No......Total acidity is a measure of all of the organic and inorganic acids in wine. Each acid (tartaric, Malic, Citric, acetic, etc) contributes to the total acidity of the wine. 

The PH measures the quantity of acids present, the strength of those acids and the effects of minerals and other ingredients in the wine.

PH and TA have a correlative and non-relative aspect to each other and quite complex to describe. It's like trying to nail down a fart in a windstorm.

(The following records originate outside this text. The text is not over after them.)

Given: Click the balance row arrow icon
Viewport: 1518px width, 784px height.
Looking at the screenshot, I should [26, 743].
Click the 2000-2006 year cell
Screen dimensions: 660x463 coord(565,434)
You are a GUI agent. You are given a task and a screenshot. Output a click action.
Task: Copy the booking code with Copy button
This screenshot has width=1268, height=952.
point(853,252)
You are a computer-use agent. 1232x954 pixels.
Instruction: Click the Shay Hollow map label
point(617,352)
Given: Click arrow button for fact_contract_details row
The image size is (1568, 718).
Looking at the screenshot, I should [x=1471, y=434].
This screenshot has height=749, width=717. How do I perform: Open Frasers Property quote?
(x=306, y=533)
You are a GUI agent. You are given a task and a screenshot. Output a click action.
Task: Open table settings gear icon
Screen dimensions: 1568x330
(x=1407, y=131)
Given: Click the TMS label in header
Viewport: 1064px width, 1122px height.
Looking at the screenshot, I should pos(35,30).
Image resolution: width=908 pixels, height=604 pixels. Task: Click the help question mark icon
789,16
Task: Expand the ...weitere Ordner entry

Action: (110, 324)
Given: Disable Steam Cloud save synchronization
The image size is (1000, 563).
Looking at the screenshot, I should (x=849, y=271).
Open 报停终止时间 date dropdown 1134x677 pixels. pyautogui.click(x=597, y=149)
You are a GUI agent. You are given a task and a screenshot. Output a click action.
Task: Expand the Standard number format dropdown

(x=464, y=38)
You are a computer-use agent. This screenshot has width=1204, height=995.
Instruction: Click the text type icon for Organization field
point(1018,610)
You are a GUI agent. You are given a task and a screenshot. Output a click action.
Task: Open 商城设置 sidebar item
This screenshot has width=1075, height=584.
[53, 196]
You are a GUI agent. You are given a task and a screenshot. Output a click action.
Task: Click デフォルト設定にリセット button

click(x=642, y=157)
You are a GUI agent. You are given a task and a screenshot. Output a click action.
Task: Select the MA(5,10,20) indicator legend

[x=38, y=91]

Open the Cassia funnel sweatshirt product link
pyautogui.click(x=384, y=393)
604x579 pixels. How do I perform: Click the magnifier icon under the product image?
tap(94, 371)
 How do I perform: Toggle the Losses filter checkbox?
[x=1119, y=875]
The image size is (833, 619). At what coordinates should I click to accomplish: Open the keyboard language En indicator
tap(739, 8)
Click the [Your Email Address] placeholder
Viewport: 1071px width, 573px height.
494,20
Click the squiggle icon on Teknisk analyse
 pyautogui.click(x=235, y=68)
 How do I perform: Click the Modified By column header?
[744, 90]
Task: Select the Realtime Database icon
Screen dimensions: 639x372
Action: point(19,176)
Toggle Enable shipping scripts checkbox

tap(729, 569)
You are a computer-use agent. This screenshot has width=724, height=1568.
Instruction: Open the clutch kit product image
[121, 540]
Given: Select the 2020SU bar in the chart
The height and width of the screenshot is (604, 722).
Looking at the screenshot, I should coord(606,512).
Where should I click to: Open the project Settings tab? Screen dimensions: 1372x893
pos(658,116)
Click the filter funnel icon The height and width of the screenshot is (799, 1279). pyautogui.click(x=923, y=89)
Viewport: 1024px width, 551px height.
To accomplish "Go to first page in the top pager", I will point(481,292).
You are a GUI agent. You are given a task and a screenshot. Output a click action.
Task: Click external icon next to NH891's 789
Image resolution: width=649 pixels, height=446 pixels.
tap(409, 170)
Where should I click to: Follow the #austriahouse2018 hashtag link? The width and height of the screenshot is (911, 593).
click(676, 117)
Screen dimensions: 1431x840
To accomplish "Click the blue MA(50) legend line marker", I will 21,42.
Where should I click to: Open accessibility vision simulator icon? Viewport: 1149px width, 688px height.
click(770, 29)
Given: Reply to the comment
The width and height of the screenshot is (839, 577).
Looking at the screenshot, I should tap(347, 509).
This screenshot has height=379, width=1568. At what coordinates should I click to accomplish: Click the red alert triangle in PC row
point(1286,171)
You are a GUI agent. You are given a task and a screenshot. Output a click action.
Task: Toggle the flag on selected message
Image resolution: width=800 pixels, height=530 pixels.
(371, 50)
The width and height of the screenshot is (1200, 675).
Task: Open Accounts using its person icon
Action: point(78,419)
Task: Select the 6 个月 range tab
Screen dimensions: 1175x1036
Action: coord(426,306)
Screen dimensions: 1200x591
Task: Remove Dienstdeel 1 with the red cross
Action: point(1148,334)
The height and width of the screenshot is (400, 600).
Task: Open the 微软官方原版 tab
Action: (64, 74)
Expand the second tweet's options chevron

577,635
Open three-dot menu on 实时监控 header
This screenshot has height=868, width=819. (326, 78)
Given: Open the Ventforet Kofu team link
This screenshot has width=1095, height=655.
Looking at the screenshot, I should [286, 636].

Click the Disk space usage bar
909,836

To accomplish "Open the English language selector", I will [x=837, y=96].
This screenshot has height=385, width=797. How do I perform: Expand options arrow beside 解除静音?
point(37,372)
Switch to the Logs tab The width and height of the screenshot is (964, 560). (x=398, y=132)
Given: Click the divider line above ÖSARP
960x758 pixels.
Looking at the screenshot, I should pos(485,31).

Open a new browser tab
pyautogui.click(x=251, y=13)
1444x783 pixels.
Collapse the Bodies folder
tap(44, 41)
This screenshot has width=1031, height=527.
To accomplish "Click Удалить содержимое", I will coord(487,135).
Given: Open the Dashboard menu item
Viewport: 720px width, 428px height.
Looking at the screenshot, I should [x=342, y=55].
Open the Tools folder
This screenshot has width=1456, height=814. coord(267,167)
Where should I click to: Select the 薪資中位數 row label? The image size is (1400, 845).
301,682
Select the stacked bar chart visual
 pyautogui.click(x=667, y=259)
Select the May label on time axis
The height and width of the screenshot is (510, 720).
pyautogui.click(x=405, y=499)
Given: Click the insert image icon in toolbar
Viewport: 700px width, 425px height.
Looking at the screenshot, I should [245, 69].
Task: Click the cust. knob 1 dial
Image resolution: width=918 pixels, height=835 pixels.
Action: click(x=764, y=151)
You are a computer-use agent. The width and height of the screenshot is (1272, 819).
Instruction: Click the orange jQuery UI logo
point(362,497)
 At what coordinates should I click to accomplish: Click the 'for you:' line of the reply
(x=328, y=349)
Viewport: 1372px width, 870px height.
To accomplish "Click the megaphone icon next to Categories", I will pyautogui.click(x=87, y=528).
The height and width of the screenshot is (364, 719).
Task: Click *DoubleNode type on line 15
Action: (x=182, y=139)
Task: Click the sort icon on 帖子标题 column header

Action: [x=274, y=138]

When you are looking at wine stability (Temp, Color, Spoilage) PH has the greatest effect. Cheers!


----------



## winemaker_3352

So should I lower the ph?? It will make the TA go up through the roof.


----------



## GreginND

The pH is high but not out of the range to be able to protect your wine with so2. If it tastes fine, I would not try to adjust it.


----------



## Runningwolf

I agree with Greg, I would not touch the ph. At 3.7 calculations say you should be at 73ppm. I personally would not go over 60 ppm. After that it could be detectable in taste.


----------



## winemaker_3352

I guess I am working too many hours lately.

But my TA was 6.6 not 7.2 g/l - miscalculation on the syringe hash marks.

So I went and adjusted it - PH is now 3.50 and TA is 7.2.

Taste is still very good if anything a little more more fruit aromas come out.

I am happy with those readings.

Thanks for the help and advice.


----------